Another great weakness in the armoury of our law enforcement agencies is their ability to recover stolen assets or the proceeds of crime. As Transparency International has highlighted, the UK’s asset recovery regime has not been up to the job. It is estimated that £23 billion to £57 billion of dirty money is laundered in the UK each year, given London’s role as a global financial centre, second only to the US. Against that, the National Audit Office estimates that only 25p out of every £100 is confiscated from organised criminals; a significant proportion of that sum is likely to be the proceeds of corruption. It is therefore extremely welcome that the Government say in their “Action Plan for anti-money laundering and counter-terrorist finance” that they are considering new legal powers
“to enable the quick and effective forfeiture of money held in bank accounts in cases where...there is suspicion that the funds are the proceeds of crime.”
Such powers are long overdue. In the light of that new impetus, can the Minister say whether asset recovery regimes will feature highly on the agenda of the Government’s summit next week? What aims do the Government have for increasing co-operation and joint working across national borders to ensure that those words on asset recovery are translated into action? At the end of the day, it is only through global co-operation and by demonstrating that there is nowhere to hide from law enforcement agencies that we will be able to disrupt and ultimately recover stolen assets and, hopefully, prevent this sort of crime.

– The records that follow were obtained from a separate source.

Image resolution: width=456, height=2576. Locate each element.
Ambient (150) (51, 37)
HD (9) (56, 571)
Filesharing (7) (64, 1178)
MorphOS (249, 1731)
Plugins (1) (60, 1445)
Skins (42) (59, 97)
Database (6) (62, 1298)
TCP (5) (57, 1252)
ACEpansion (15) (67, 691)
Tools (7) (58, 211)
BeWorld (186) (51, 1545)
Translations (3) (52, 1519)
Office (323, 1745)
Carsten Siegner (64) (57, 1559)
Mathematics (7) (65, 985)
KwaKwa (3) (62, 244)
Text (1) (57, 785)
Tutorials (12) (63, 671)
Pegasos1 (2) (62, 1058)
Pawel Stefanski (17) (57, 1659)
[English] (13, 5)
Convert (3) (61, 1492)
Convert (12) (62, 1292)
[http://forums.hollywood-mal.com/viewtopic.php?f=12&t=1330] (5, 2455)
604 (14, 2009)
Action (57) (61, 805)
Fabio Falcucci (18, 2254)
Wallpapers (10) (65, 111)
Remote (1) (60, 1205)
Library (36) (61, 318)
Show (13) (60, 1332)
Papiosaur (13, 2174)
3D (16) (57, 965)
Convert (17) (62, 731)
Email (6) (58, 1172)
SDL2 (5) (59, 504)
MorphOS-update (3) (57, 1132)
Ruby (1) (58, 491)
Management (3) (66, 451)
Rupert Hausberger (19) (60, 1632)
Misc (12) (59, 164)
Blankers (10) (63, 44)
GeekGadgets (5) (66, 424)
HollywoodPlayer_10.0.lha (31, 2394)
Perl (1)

I want to finish by reiterating a key point made by the hon. Member for Amber Valley and my right hon. Friend the Member for Barking: the central importance of public registers of beneficial ownership to the Government’s anti-corruption efforts. The Prime Minister himself said last September:
“If we’re to beat corruption, we need transparency.”
That means transparency over who owns properties, transparency over which companies own other companies and transparency over which individuals own those companies. It is simply not good enough for Ministers to accept assertions from overseas territories and Crown dependencies that providing access to beneficial ownership registers to law enforcement agencies alone is sufficient.
Okay. The Government need to do more and ensure that the public have access to the registers. We saw the power of public light falling on the Panama papers and we need to ensure that the public have the same right of access to the ownership registers. The summit is an extraordinary opportunity for the UK to press ahead with the anti-corruption agenda. There is much to do, including here at home, and we do not want this to be a missed opportunity, so I hope the Minister will provide reassurance this morning that it will not be.
I know that the next Member will be brief and to the point and will on no account speak beyond 10.35 am.